# Your assignment
Take every line of the material below that includes the string "pixels" and copy it out.
START Dataset extract
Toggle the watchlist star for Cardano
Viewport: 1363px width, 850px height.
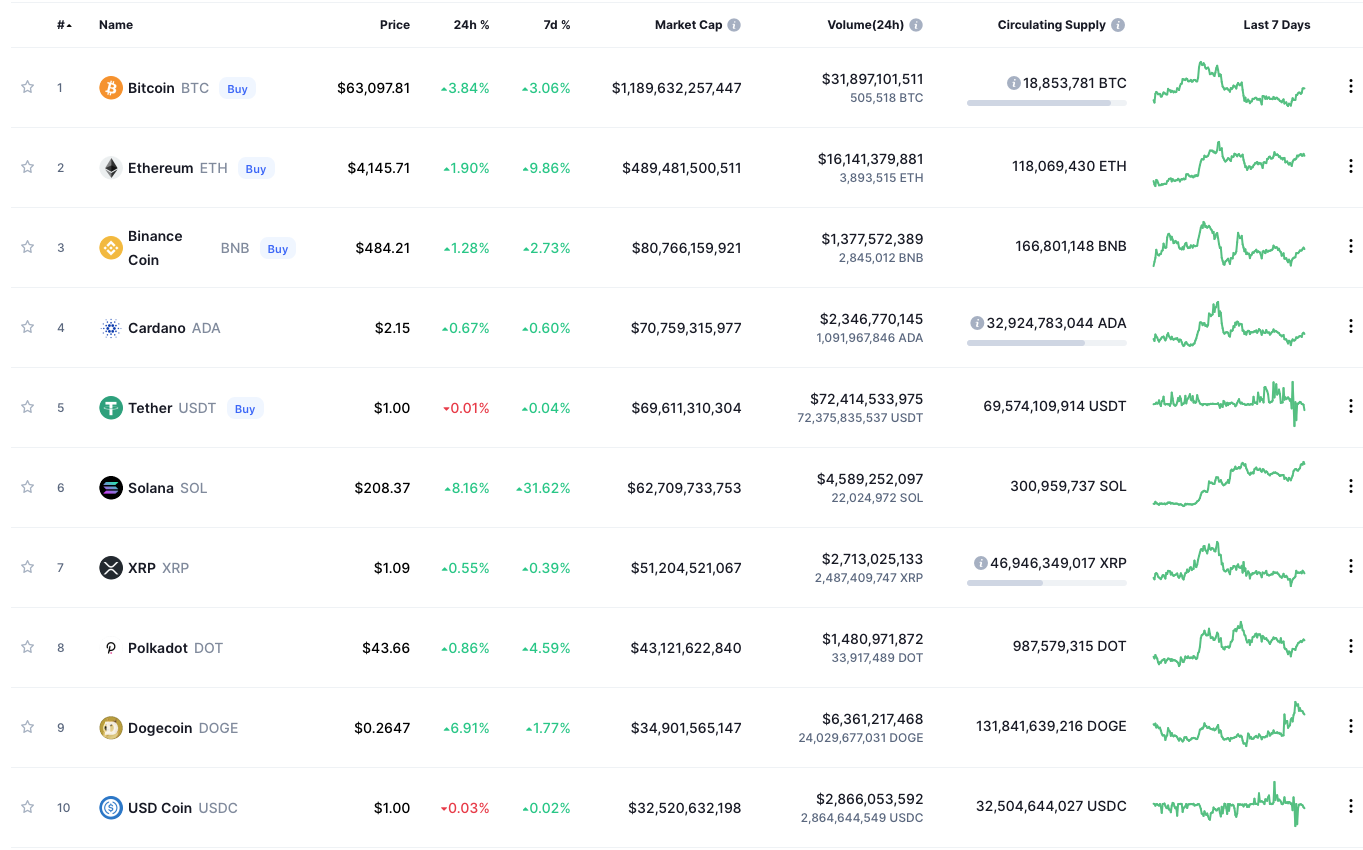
END Dataset extract
START Dataset extract
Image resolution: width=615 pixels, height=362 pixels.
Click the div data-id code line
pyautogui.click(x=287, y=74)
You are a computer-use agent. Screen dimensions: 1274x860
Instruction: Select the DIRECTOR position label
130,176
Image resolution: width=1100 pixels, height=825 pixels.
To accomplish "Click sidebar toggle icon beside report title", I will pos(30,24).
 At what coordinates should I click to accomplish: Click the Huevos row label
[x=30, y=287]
END Dataset extract
START Dataset extract
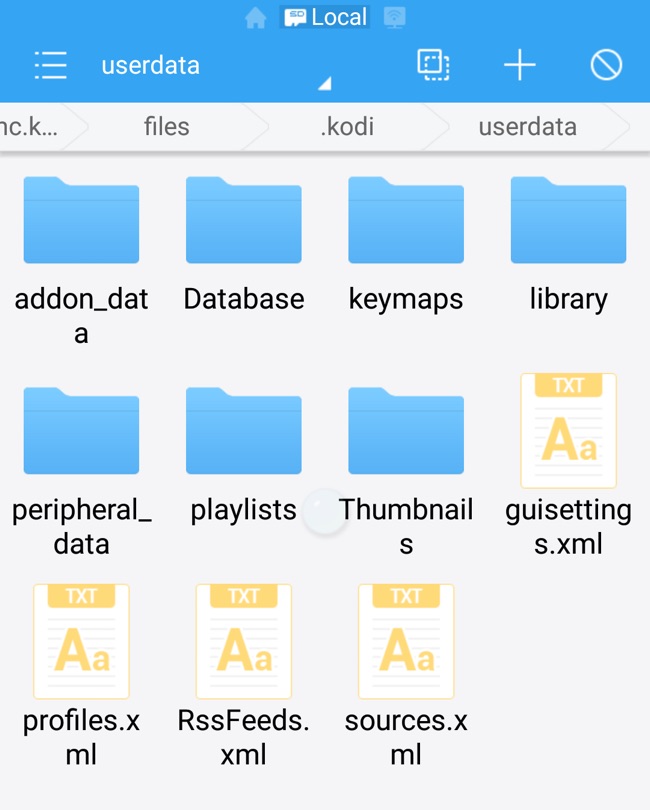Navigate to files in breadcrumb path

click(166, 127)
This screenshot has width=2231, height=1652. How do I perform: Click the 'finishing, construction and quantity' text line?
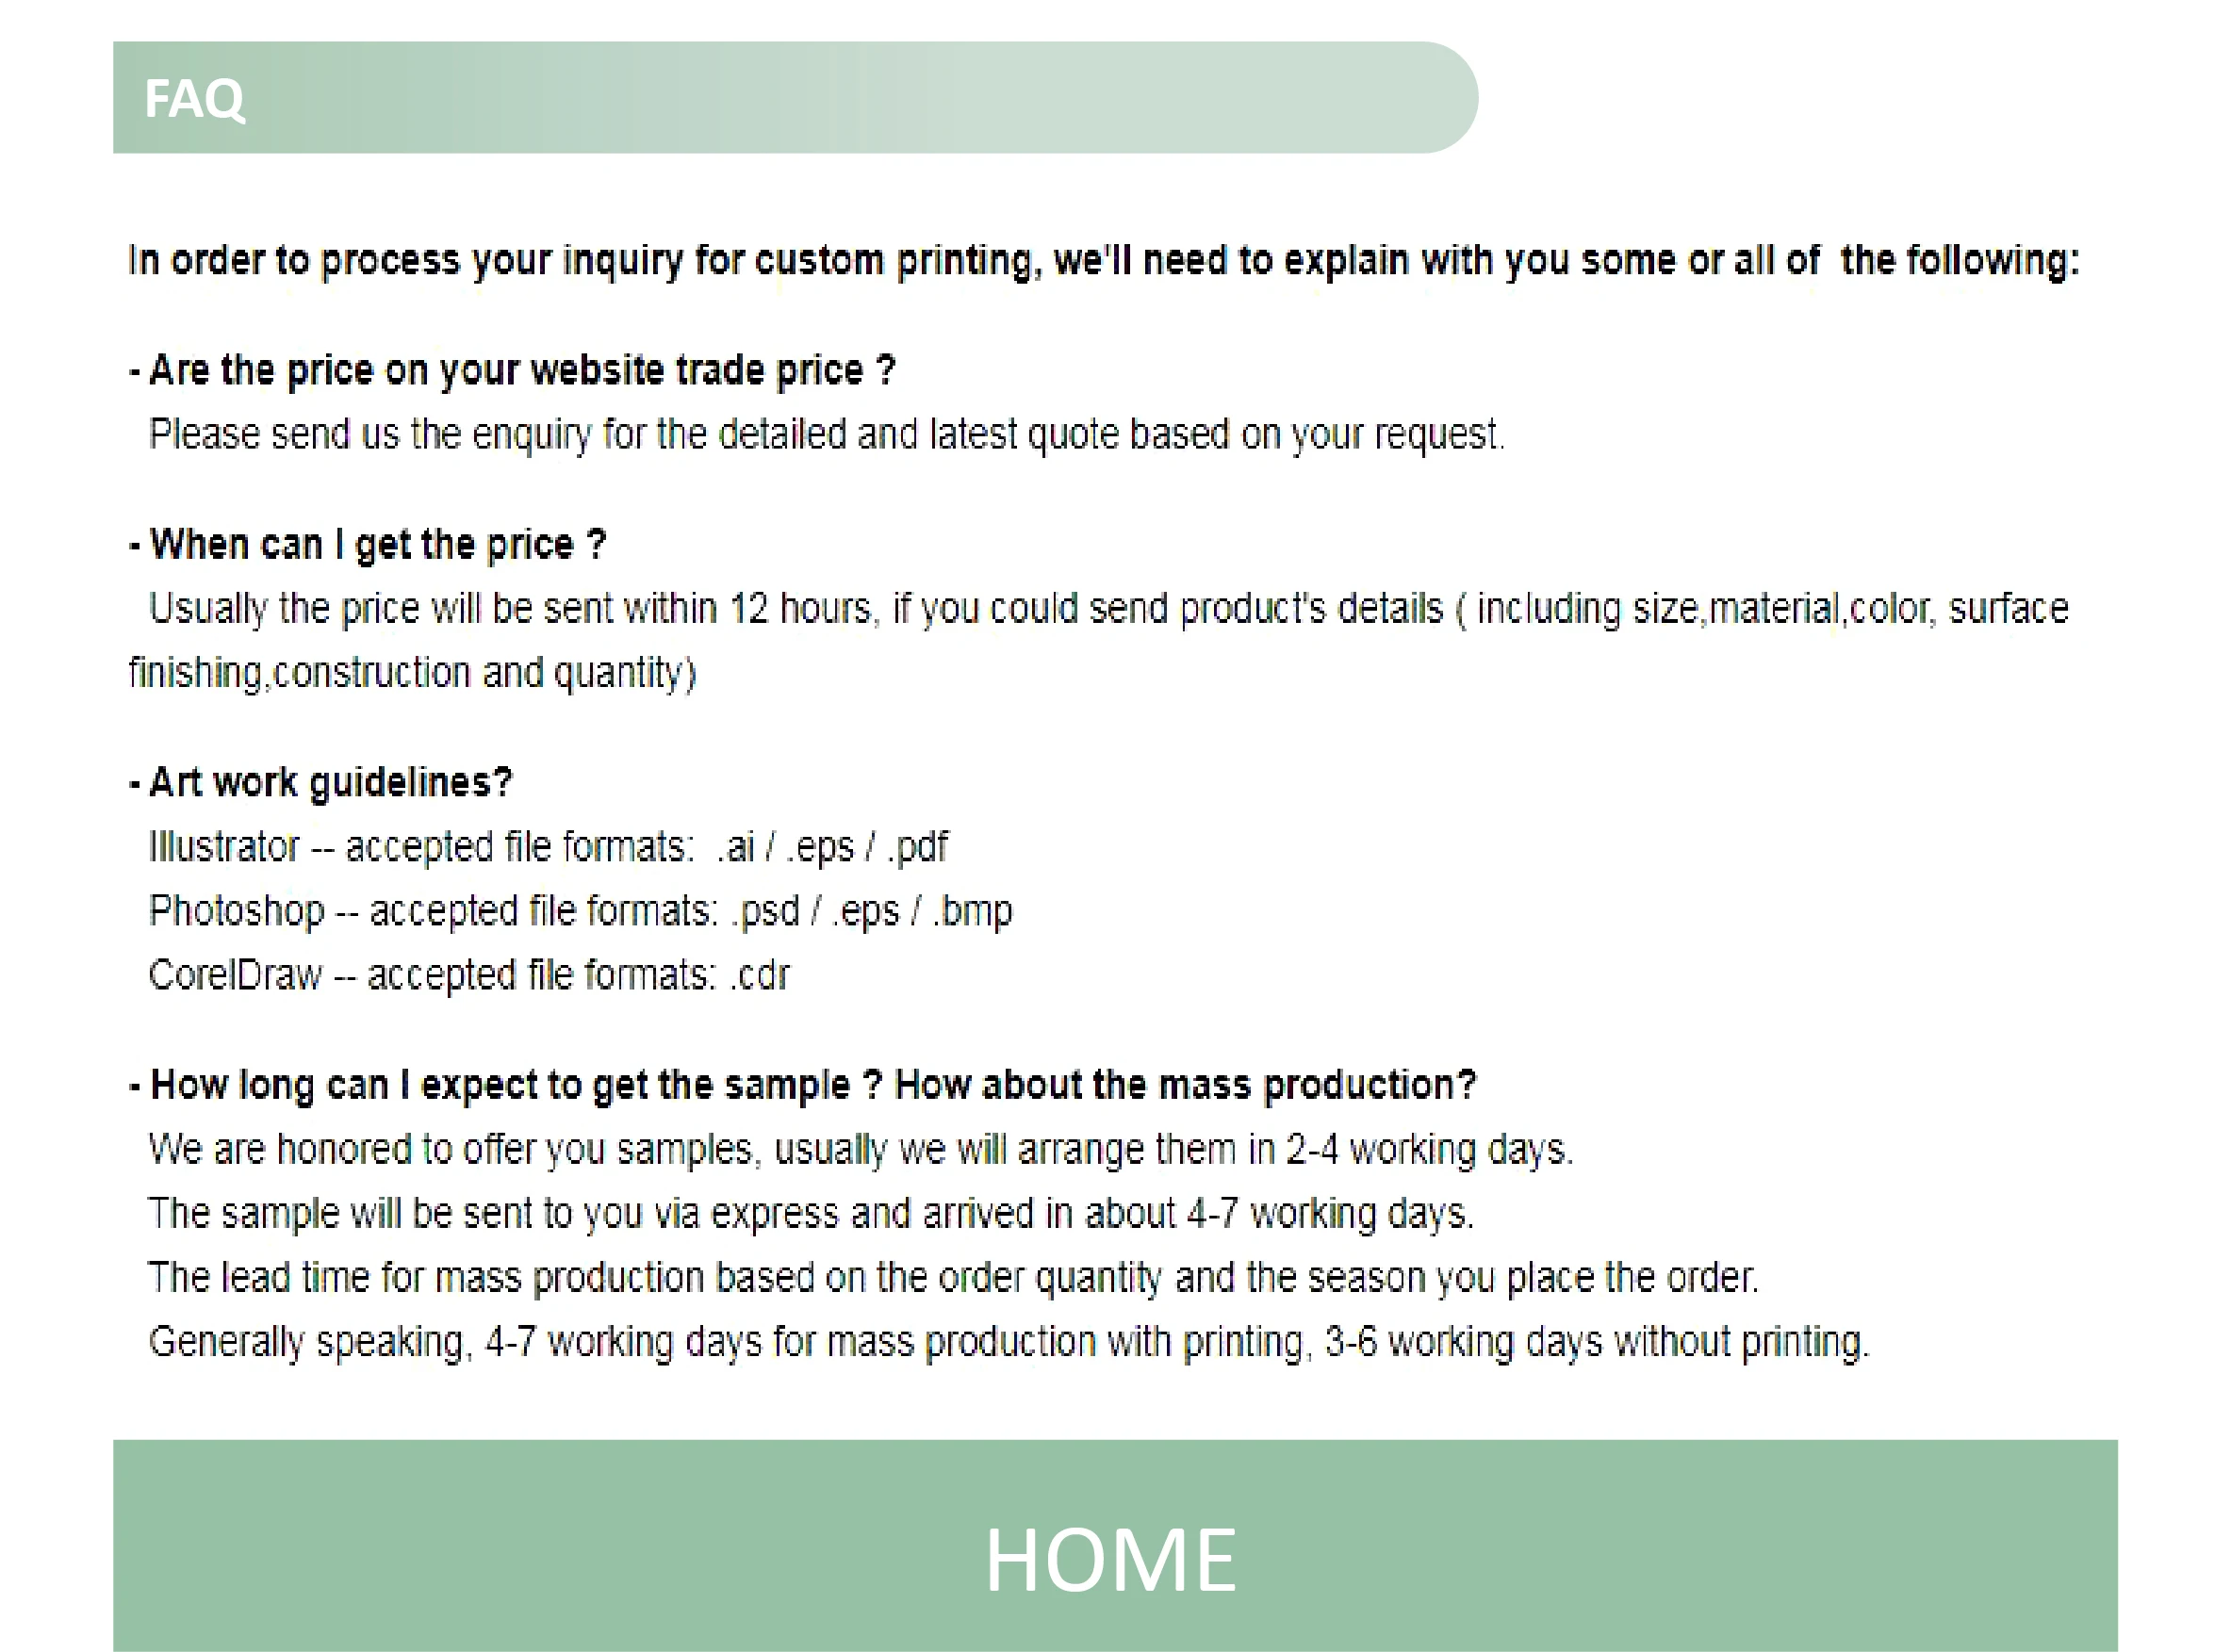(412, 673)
END Dataset extract
# Finished exercise
Image resolution: width=615 pixels, height=362 pixels.
Image resolution: width=1100 pixels, height=825 pixels.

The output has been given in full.